Terenzio, il poliziotto al servizio dei più deboli

26 gennaio 2021, 05:05

Terenzio, il poliziotto al servizio dei più deboli

«Alessandro era orgoglioso di fare il poliziotto. Quella divisa per lui era una seconda pelle». Così all'Ufficio Volanti della questura di Parma ricordano Alessandro Terenzio, l'agente scelto scomparso domenica mattina dopo una lunga malattia, un calvario di sedici mesi sopportato con coraggio e dignità. Palermitano, 33 anni, sposato e padre di due figli, era da tempo tornato in Sicilia per motivi di salute. In borgo della Posta, con la divisa della polizia di Stato, in cui era entrato alla fine del 2012, era arrivato nel 2016. Un periodo in cui Alessandro si era fatto conoscere per il suo senso del dovere e per il suo altruismo.

Profondamente religioso, ricordano alcuni colleghi, amava la vita e le sue stelle polari erano «i valori della legalità e della giustizia». Un'esistenza la sua scandita dal senso del dovere e da una profonda attenzione verso gli altri, specialmente i più deboli, bisognosi e soli. Valori ereditati dal padre poliziotto. «Non dimenticherò mai - è il ricordo del dirigente delle Volanti Federico Mastorci - quella notte di Natale di due anni fa. Alessandro era di turno in sala operativa e mi chiamò per chiedere il permesso di mandare una pattuglia a casa di un'anziana. “Dottore, mi disse, ha chiamato una signora e mi ha raccontato che sta passando il Natale in solitudine. Posso mandare qualcuno a tenerle un po' di compagnia?”». Permesso ovviamente accordato.

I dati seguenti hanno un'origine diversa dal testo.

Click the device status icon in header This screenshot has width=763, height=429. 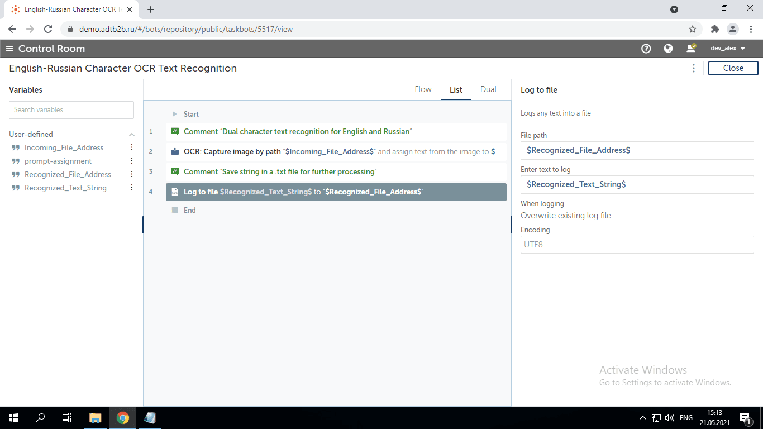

L'agente scelto Terenzio, il cui funerale sarà celebrato oggi a Palermo, era infatti un uomo che chiunque avrebbe voluto avere al proprio fianco. Sapeva fare squadra ed era apprezzato da tutti quelli che hanno avuto la fortuna di poter lavorare con lui, sempre allegro e capace di creare legami profondi. Queste sue qualità emergevano, però, non solo quando aveva la divisa addosso. Grande appassionato di calcio, sapeva fare squadra anche fuori organizzando partite con i tanti colleghi e amici che non dimenticheranno mai il suo sorriso. M.Cep.